The more precise analysis of these concepts of presentation or the experiences they comprise, and the final determination of their mutual relations, will be a task for further phenomenological investigations. Here we shall only try to add some further equivocations to those affecting the term under discussion. To keep them sharply apart is of fundamental importance in our logical and epistemological endeavours. The phenomenological analyses

indispensably needed to resolve these equivocations, have only been partially encountered in our previous expositions. What is missing has, however, often been touched upon, and indicated to an extent that makes a brief list of headings possible. We therefore continue our enumeration as follows:

5. Presentation is often opposed to mere thinking. The same difference is then operative that we also call the difference between intuition and concept. Of an ellipsoid I have a presentation, though not of a surface of Kummer: through suitable drawings, models or theoretically guided flights of fancy I can also achieve a presentation of the latter. A round square, a regular icosahedron1 and similar a priori impossibilia are in this sense ‘unpresentable’. The same holds of a completely demarcated piece of a Euclidean manifold of more than three dimensions, of the number π, and of other constructs quite free from contradiction. In all these cases of non-presentability ‘mere concepts’ are given to us: more precisely, we have nominal expressions inspired by significant intentions in which the objects of our reference are ‘thought’ more or less indefinitely, and particularly in the indefinite attributive form of an A as the mere bearer of definitely named attributes. To mere thinking ‘presentation’ is opposed: plainly this means the intuition which gives fulfilment, and adequate fulfilment, to the mere meaning-intention.
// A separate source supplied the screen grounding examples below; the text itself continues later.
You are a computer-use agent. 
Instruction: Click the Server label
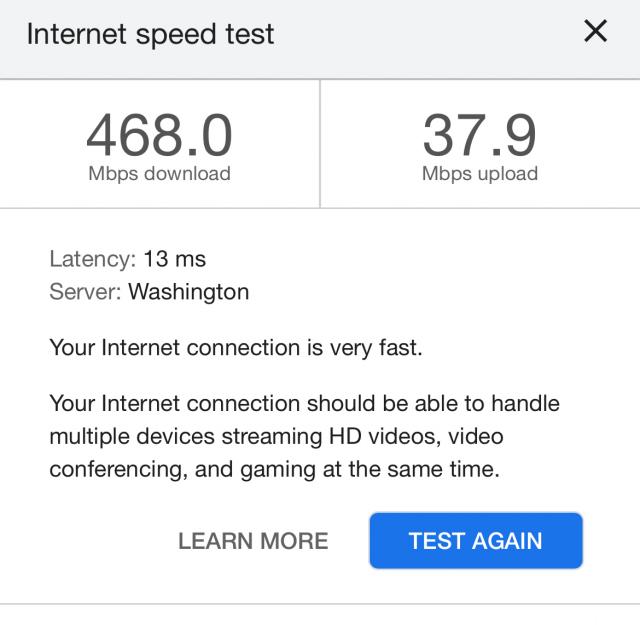[85, 292]
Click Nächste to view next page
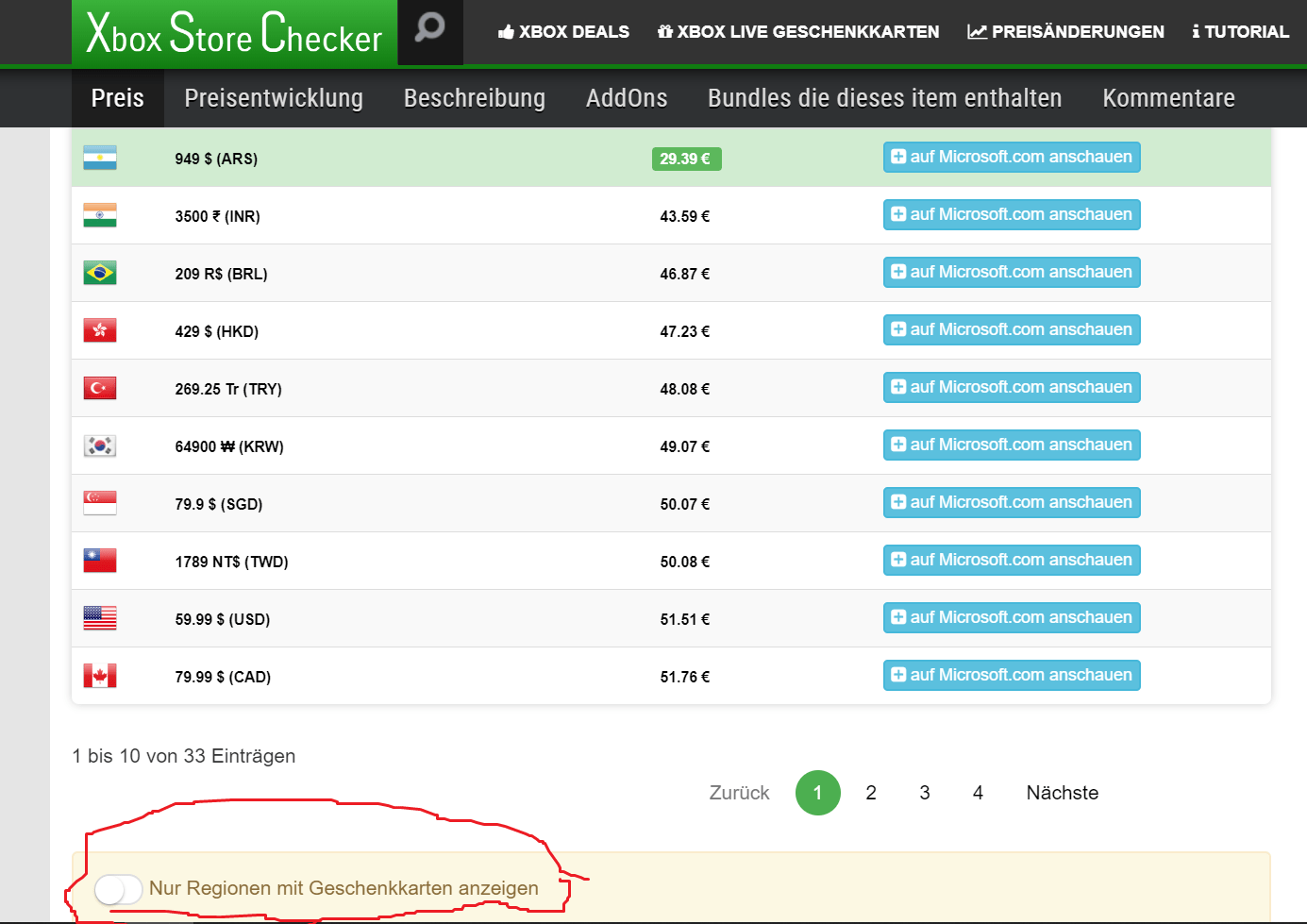Viewport: 1307px width, 924px height. pyautogui.click(x=1062, y=793)
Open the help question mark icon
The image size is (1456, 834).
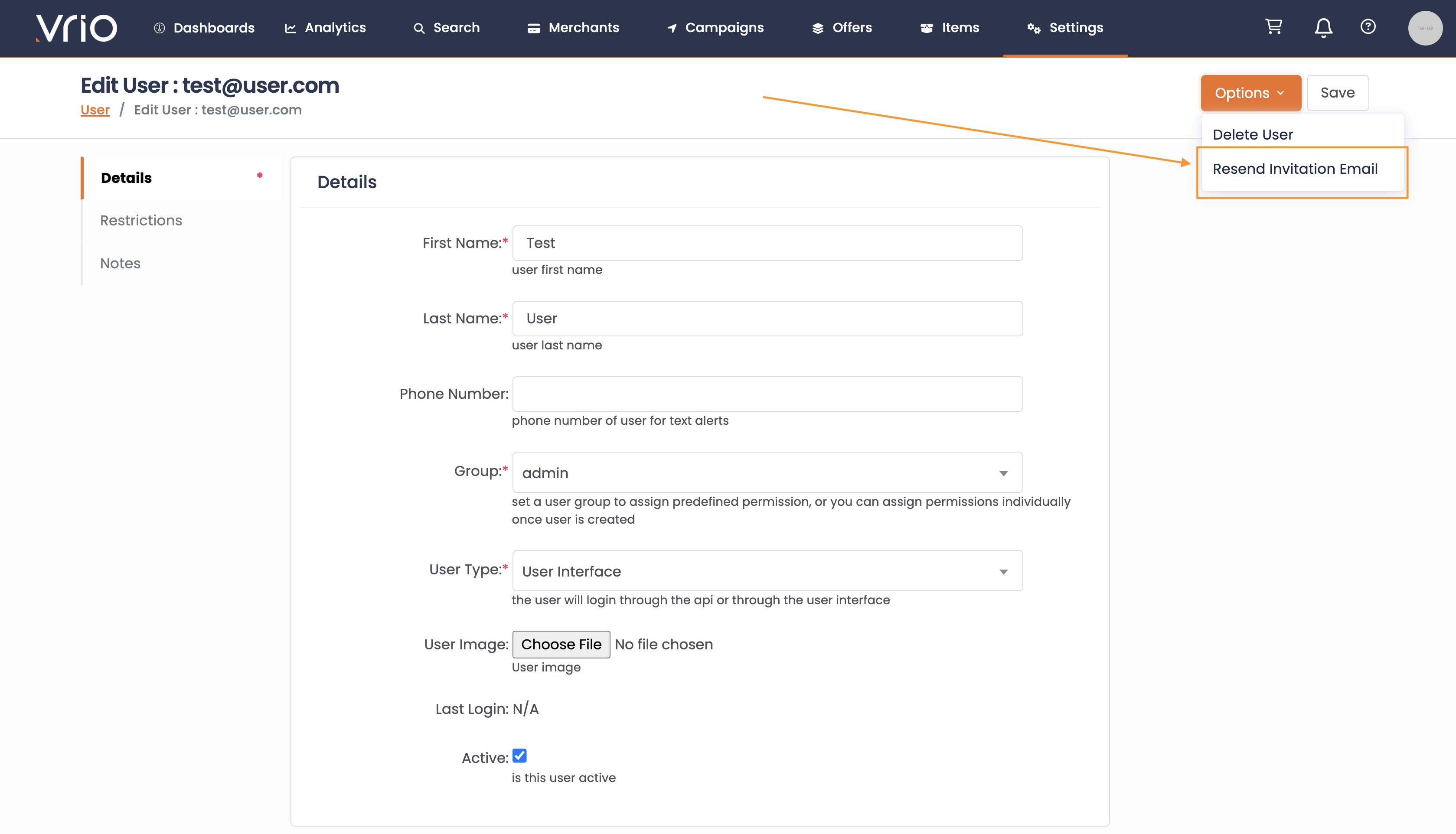click(1368, 26)
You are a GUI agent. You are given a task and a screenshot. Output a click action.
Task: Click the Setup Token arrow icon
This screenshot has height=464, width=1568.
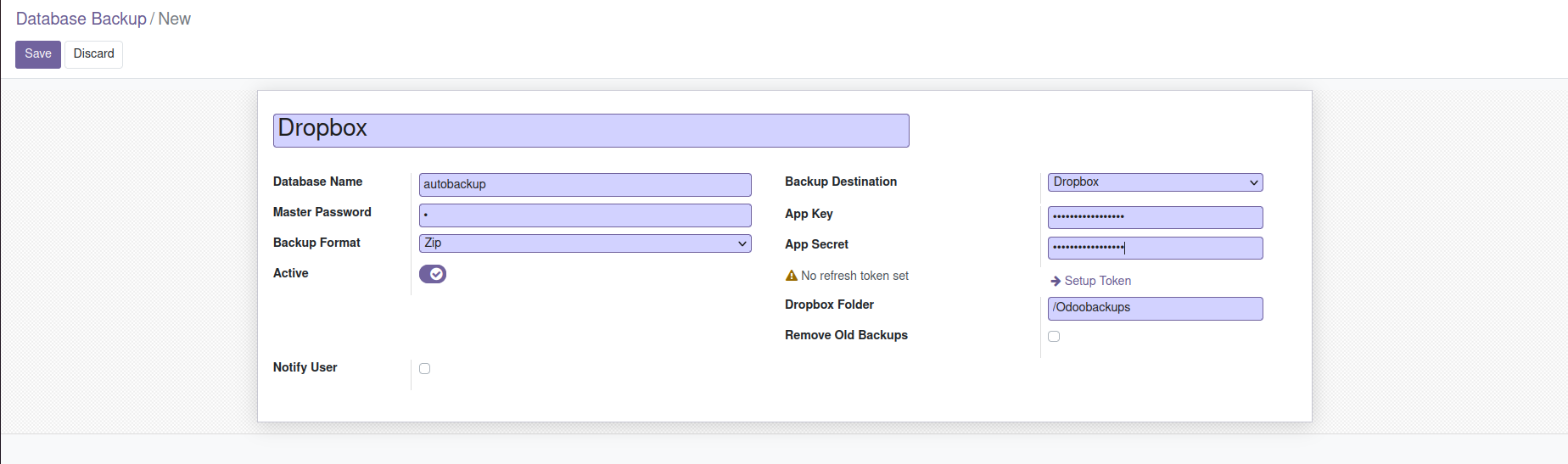coord(1056,281)
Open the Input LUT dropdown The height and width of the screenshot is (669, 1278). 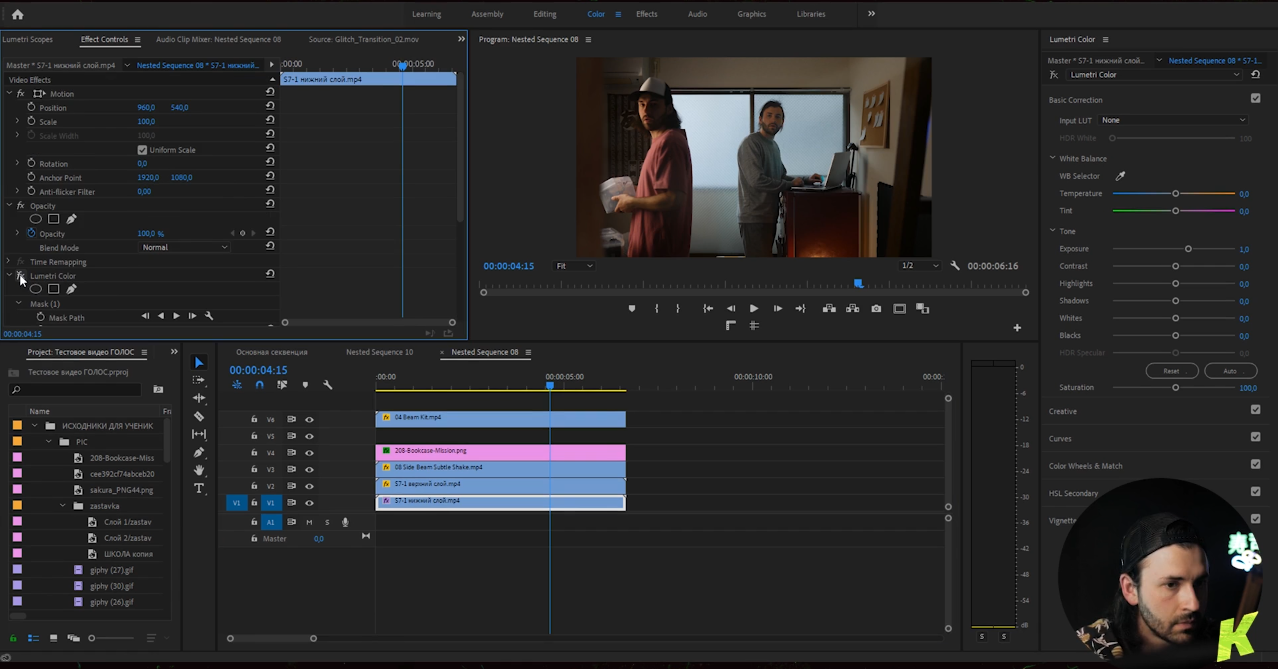tap(1172, 120)
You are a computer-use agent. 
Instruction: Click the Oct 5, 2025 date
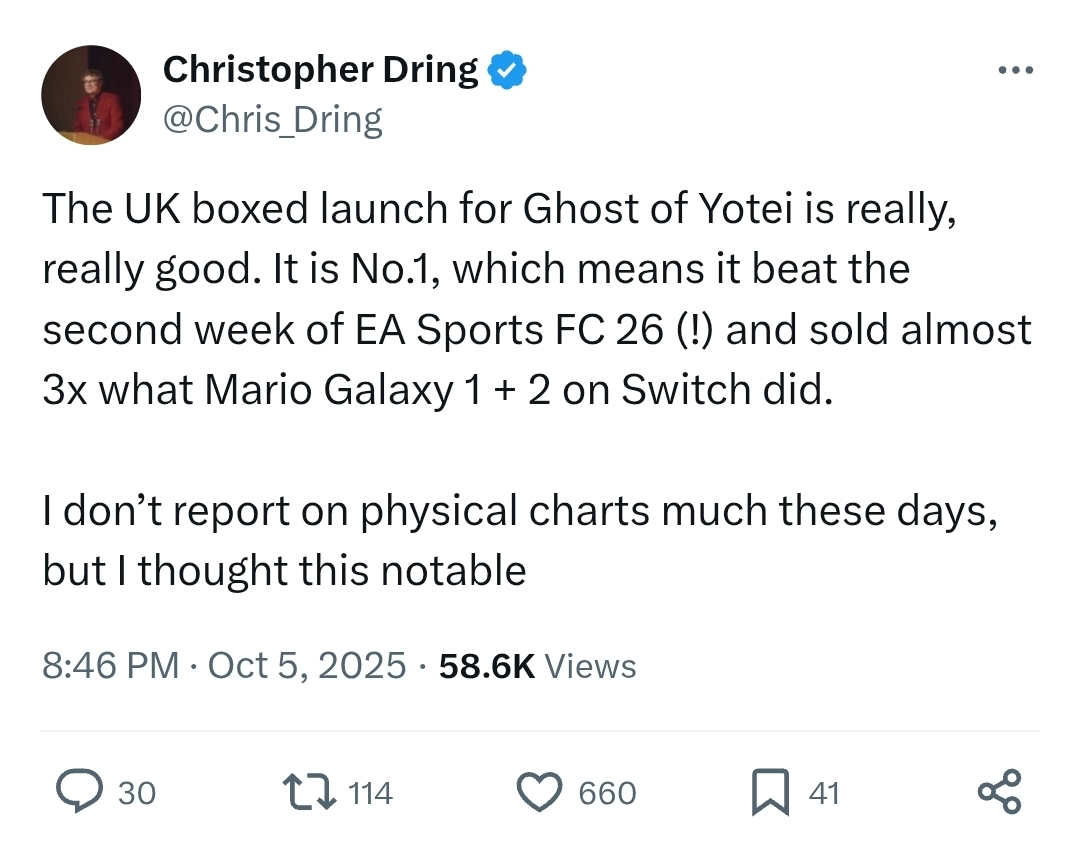(x=307, y=665)
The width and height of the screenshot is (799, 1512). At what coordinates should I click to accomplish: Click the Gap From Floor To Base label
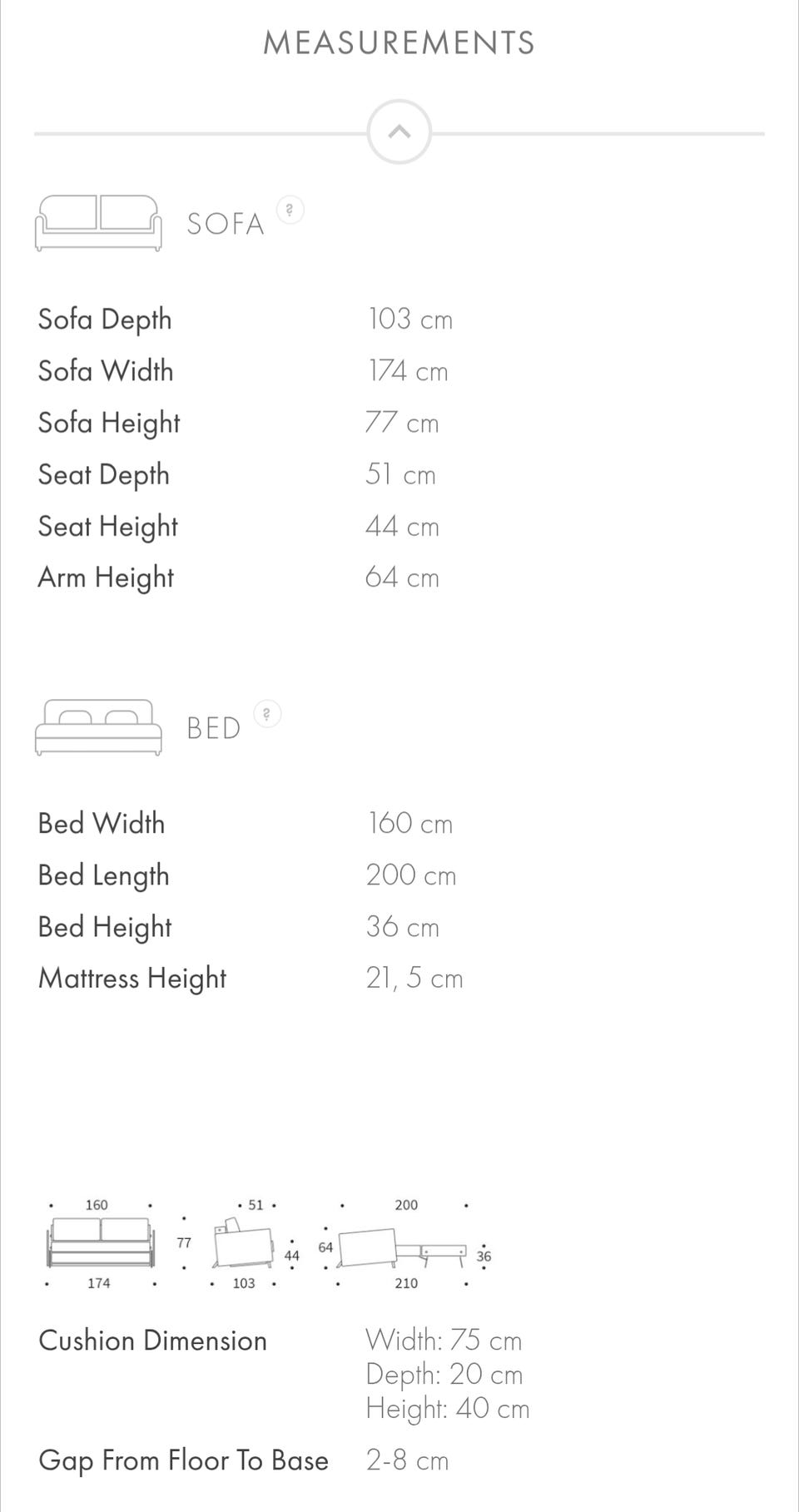point(184,1460)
The new class of cases is favoured because in it ‘corresponding intuitions’ are added member by member and from all sides to thought-presentations – whether these are purely symbolic meaning-intentions or fragmentarily and inadequately mixed with intuitions – presentations which leave our deepest cognitive cravings unsatisfied. What we intuit stands before our eyes in perception or imagination just as we intended it in our thought. To present something to oneself means therefore to achieve a corresponding intuition of what one merely thought of or what one meant but only at best very inadequately intuited.